» 取り組む課題
フレイルについての本文抜粋で、「フレイル」の語源として挙げられている海外の老年医学の用語を答えよ。

» 本文抜粋
*-*-*

フレイルとは
最近、テレビや新聞などの報道で「フレイル」という言葉をよく聞きませんか?新型コロナウイルスの発生から一般の方からも注目され始めました。感染対策として人の集まる場所に近寄らないことが推奨され、不要不急の外出を自粛する社会情勢が形成されたことで「フレイル状態」となる高齢者が激増したことがその背景にあります。さて、そもそもフレイルとはいったいどの様な状態のことを意味するのでしょう。実はこれは病気ではありません。海外の老年医学の用語である「フレイルティ」を語源としていて、日本語に訳すと虚弱・老衰・脆弱を意味しますが、かみ砕いて表現すると「加齢によって心身が老い衰えた状態」のことを指します。
超高齢化社会となった我が国においては、介護状態に陥ることを避けるため、介護予防もしくは自立支援という言葉が新たに生まれ、元気なうちから活動的な生活を送ることが進められ介護保険制度においてもサービス体系化されています。しかし、核家族や社会の空洞化、地域との繋がりの希薄化などの社会構造変化によってフレイルになりやすい環境は改善しているとは言い難く、大きな社会問題になりつつあります。

*-*-*

» 提供された情報
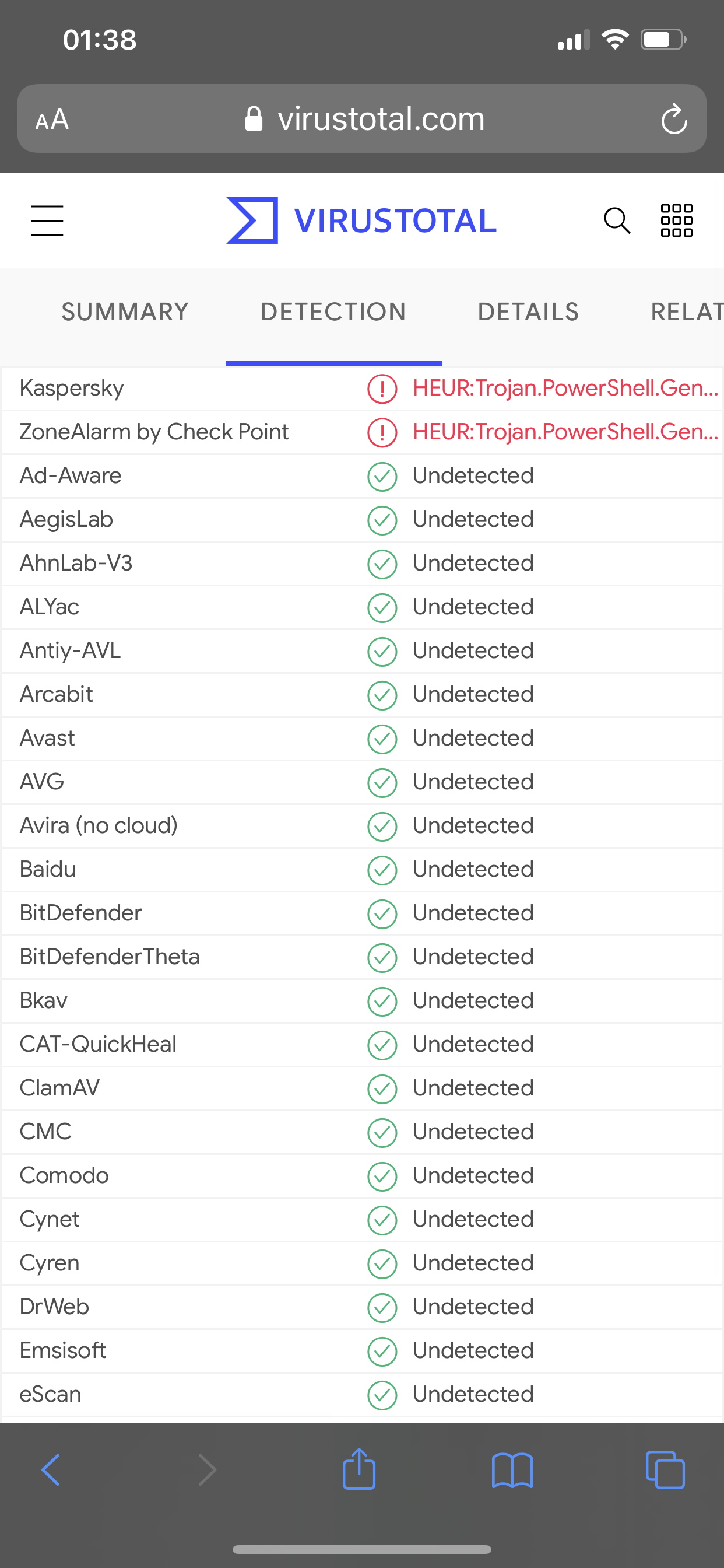
Task: Open the apps grid icon
Action: pos(676,220)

*-*-*

» 完成した解答
「フレイルティ」である。